Notizia vera, titolo e ‘pezzi’ allusivi: giornalista condannato

Riflettori puntati sulla gestione di un concorso pubblico organizzato dalla Regione, e si parla addirittura di ‘concorsopoli’. A corredo anche il dato, vero, che vincitrice del concorso è una parente di un ex assessore regionale. Decisive le allusioni che emergono dagli articoli e dal titolo.

Scritti giornalistici e titoli caratterizzati da una allusione neanche troppo nascosta. Il messaggio, che si può leggere ‘tra le righe’, è che un ex assessore regionale abbia mosso i propri ‘contatti’ pèr favorire la nipote in un concorso pubblico organizzato proprio dalla Regione. In effetti, la giovane è risultata vincitrice della selezione, ma l’accostamento tra questo dato di fatto e l’ipotesi – delineata nel titolo, dove si parla di Concorsopoli” – che vi siano stati ‘magheggi’, per modificare l’esito del concorso, è davvero eccessivo. Inevitabile la condanna del giornalista per il reato di diffamazione Cass., sent. n. 13565/2015, Quinta Sezione Penale, depositata oggi . Allusioni. Percorso netto, in negativo, per il giornalista, accusato di diffamazione per due ‘pezzi’ pubblicati da un quotidiano sardo. Per i giudici di merito, difatti, l’addebito è legittimo il giornalista, in sostanza, ha fatto balenare, coi propri scritti, l’ipotesi che un ex assessore regionale abbia favorito, in un concorso pubblico una nipote, solo diplomata, a danno di precari laureati . Consequenziale, quindi, la condanna per il giornalista.

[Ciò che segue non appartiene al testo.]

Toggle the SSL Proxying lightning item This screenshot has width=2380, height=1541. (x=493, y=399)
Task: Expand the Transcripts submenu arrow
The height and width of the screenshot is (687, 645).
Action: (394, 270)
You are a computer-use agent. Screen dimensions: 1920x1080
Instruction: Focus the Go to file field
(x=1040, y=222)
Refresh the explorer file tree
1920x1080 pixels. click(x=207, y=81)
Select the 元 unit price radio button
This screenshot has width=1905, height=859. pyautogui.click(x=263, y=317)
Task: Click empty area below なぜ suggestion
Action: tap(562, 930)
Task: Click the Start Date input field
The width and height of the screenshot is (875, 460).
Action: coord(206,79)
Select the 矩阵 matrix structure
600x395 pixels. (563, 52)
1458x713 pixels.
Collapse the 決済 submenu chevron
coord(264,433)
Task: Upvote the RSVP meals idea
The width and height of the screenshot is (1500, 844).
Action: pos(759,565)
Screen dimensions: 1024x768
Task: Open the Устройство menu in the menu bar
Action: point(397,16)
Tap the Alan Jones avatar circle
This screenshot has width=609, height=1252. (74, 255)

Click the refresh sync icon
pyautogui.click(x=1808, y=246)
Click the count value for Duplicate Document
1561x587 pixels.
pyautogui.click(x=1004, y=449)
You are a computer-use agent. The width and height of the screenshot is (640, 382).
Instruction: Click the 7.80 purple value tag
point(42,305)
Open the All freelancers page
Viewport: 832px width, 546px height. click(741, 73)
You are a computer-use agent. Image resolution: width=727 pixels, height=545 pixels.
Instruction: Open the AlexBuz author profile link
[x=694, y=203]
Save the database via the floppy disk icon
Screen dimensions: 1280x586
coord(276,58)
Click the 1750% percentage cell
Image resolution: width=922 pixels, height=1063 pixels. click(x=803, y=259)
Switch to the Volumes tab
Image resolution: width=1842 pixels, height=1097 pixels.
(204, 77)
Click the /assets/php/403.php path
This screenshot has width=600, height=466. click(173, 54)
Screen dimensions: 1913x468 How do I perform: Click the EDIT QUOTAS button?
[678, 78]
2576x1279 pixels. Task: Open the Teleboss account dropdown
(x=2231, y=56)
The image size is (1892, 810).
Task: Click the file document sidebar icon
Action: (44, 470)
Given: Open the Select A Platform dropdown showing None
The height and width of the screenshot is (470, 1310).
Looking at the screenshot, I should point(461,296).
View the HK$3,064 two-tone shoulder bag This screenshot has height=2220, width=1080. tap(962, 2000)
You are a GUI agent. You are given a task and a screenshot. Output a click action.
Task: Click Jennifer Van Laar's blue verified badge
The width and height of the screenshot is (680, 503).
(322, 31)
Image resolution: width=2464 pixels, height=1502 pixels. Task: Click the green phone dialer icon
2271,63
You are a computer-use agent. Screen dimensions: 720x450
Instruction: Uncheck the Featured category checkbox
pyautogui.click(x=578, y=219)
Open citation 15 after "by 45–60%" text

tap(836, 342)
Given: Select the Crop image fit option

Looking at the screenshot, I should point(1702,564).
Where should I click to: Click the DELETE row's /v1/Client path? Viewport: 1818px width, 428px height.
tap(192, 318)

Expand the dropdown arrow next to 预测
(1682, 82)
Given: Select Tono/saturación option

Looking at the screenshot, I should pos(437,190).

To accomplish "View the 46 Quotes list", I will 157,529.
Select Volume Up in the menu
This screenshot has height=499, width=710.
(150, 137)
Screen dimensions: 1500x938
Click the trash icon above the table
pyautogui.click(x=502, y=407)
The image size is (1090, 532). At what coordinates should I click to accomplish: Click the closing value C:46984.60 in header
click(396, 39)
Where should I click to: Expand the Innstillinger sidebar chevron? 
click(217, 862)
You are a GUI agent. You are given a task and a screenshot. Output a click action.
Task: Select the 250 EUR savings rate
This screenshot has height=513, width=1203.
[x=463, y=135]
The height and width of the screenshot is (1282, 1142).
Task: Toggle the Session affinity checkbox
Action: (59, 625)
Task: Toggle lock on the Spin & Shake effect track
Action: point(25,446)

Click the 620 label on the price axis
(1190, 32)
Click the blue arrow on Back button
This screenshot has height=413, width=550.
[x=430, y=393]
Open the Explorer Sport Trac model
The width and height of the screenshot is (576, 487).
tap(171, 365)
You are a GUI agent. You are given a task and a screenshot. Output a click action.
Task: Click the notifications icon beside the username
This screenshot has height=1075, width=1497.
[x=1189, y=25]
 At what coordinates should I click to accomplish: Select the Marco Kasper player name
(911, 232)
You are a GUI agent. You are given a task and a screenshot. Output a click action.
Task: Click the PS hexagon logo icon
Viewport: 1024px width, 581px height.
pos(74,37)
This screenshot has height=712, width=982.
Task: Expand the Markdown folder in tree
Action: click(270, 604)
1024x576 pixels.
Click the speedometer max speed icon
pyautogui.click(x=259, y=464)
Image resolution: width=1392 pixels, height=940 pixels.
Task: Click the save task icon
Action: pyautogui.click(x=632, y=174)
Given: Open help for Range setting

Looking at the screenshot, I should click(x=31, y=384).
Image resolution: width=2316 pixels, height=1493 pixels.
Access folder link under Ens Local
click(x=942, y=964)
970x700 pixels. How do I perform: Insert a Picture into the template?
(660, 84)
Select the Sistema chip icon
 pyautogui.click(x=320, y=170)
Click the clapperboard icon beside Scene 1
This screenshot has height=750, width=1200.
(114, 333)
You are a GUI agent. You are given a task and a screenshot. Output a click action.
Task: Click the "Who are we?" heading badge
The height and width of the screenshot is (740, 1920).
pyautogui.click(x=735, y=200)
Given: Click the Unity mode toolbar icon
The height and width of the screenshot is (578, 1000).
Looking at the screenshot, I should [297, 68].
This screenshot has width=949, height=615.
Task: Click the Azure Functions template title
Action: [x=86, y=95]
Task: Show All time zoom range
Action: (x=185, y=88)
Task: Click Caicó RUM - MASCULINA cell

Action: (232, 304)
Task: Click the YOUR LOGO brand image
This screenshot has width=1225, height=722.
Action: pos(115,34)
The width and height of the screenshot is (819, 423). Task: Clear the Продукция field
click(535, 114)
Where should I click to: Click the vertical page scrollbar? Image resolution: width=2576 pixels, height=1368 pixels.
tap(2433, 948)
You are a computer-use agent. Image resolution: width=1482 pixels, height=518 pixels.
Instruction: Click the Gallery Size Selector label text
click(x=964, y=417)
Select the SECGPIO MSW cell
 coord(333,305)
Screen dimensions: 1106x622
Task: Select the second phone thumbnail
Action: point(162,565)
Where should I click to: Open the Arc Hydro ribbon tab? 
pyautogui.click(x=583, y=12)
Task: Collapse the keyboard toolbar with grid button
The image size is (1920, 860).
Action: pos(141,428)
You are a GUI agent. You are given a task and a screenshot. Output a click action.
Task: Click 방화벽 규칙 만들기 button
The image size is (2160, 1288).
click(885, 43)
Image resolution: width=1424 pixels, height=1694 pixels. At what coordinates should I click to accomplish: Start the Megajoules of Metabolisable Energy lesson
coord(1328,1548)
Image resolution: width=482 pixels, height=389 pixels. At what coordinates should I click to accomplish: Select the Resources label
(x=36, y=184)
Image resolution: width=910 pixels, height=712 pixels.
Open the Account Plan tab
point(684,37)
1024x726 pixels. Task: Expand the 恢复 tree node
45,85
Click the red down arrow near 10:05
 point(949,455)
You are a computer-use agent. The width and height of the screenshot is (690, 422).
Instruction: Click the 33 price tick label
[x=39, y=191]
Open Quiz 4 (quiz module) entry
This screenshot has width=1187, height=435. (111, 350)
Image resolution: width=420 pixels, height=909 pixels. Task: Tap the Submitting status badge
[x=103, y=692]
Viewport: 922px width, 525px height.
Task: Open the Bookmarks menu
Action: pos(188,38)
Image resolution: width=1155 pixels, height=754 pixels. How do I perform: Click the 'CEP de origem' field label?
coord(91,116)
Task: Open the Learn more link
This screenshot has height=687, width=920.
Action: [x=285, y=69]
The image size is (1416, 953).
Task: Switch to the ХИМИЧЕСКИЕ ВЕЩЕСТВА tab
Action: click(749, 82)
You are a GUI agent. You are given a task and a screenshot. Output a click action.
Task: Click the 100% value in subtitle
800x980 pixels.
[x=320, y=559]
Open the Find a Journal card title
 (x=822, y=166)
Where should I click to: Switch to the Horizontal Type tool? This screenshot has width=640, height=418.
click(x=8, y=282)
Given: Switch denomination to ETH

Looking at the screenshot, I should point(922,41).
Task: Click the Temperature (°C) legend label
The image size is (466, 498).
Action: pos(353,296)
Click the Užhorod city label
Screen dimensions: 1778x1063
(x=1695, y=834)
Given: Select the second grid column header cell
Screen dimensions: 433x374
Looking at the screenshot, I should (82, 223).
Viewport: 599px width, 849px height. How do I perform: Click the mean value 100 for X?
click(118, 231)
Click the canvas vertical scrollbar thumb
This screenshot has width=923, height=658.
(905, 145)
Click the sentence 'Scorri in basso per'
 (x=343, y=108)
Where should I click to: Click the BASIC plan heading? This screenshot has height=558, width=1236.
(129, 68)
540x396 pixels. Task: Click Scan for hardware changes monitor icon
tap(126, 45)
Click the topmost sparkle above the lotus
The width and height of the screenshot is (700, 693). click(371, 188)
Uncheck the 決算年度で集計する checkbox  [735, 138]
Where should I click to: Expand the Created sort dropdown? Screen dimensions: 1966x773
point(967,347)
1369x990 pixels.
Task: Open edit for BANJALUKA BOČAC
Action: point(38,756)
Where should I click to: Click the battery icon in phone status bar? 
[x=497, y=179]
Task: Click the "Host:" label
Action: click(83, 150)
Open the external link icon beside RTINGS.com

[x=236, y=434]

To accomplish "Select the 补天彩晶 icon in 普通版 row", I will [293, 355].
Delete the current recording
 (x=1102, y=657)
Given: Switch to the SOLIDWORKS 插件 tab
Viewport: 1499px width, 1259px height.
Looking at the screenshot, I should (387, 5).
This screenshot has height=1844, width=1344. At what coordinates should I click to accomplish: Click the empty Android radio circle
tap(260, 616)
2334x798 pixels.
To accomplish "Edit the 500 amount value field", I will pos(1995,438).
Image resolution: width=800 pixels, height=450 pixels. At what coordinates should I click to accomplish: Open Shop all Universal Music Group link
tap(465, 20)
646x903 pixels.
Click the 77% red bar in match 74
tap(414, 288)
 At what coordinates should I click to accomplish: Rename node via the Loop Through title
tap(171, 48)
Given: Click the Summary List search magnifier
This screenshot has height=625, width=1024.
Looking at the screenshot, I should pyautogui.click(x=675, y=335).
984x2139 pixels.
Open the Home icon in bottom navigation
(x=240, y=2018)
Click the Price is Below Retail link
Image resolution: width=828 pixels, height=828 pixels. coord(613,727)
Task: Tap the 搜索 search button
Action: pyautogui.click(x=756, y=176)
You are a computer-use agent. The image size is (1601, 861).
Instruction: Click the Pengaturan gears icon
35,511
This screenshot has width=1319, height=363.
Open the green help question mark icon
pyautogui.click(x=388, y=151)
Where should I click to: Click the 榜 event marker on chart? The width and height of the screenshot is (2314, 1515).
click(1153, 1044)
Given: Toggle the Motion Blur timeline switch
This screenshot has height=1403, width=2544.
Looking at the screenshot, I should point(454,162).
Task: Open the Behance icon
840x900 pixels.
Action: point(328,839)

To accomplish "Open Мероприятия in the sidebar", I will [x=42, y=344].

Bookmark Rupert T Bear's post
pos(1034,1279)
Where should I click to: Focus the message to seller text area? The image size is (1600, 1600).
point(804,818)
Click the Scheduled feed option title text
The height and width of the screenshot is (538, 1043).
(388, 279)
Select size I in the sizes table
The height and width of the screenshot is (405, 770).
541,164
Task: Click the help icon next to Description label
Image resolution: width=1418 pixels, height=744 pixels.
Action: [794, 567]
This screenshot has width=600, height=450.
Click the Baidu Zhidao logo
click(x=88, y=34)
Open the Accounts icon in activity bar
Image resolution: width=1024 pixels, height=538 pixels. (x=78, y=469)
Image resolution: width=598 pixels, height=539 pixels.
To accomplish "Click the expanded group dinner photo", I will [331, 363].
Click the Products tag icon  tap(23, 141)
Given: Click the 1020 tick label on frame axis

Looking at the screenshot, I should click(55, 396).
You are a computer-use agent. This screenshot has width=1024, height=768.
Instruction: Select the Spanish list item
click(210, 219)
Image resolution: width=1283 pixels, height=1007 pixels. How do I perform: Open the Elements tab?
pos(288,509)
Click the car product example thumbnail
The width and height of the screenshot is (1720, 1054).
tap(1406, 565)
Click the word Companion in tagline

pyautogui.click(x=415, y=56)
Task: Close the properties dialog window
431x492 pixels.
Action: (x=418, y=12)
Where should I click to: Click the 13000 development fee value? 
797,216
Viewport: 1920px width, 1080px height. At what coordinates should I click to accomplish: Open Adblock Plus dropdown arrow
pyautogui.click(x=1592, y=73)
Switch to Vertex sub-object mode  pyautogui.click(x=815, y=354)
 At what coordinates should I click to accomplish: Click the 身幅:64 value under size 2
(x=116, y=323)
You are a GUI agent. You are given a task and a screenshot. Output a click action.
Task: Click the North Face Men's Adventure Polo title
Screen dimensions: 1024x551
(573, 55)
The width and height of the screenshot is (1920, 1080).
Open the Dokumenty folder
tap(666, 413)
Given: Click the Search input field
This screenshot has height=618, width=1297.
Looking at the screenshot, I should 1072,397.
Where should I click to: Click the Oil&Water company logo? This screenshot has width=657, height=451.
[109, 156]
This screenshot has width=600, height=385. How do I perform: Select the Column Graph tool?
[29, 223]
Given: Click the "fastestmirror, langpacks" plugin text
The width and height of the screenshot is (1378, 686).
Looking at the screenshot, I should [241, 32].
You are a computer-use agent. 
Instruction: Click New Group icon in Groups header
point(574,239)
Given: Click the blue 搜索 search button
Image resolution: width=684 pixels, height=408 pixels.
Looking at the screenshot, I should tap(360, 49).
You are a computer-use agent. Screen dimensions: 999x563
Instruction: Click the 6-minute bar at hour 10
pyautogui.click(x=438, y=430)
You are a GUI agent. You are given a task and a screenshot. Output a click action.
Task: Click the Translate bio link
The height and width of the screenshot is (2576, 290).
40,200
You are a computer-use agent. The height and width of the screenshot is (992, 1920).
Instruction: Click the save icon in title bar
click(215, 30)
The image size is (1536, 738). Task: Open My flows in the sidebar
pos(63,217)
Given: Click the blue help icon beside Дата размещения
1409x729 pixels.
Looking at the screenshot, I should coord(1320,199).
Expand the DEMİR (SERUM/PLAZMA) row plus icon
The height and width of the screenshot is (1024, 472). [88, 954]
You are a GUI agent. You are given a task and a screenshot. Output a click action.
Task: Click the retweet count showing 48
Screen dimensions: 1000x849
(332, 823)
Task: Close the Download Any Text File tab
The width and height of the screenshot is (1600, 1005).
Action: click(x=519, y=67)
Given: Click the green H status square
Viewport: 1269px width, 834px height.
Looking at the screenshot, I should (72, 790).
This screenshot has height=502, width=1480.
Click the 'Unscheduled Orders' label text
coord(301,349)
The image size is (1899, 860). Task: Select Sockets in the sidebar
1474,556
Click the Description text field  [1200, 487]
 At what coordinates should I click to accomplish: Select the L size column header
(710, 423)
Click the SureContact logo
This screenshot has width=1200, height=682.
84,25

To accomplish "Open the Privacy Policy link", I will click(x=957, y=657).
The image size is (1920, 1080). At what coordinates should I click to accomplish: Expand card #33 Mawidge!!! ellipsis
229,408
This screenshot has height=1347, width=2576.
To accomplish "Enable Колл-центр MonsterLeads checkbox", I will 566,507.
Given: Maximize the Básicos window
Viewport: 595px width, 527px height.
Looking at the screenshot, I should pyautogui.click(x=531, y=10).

Che ora viene sconfitto in via definitiva, a seguito della decisione della Cassazione, laddove viene ritenuta corretta la valutazione compiuta in Appello sulla scorrettezza compiuta coi due ‘pezzi’. Il giornalista ha proposto ricorso, puntando sulla esimente del diritto di critica , sostenendo che i giudici di merito non hanno precisato in quale parte gli articoli fossero non veridici, essendosi limitati a stigmatizzarne il tono allusivo , e aggiungendo che nessun attacco personale era stato rivolto contro l’ex assessore, essendo stati riportati solo i malcontenti degli ‘sconfitti’, una volta chiuso il concorso. Tali considerazioni, però, non sono ritenute di valore, da parte dei giudici del ‘Palazzaccio’. Questi ultimi, difatti, riconoscono sì che il fatto che una parente dell’ex assessore avesse superato il concorso, bandito dalla Regione, era, in realtà, una notizia vera , ma aggiungono che riferire quella notizia sotto il titolo di ‘concorsopoli’ significava ipotizzare manovre illecite del presunto patrocinatore della vincitrice . E significativo, in questo contesto, era anche il tono gratuitamente allusivo del ‘pezzo’ giornalistico. Tutto ciò conduce, come detto, alla conferma della condanna per diffamazione .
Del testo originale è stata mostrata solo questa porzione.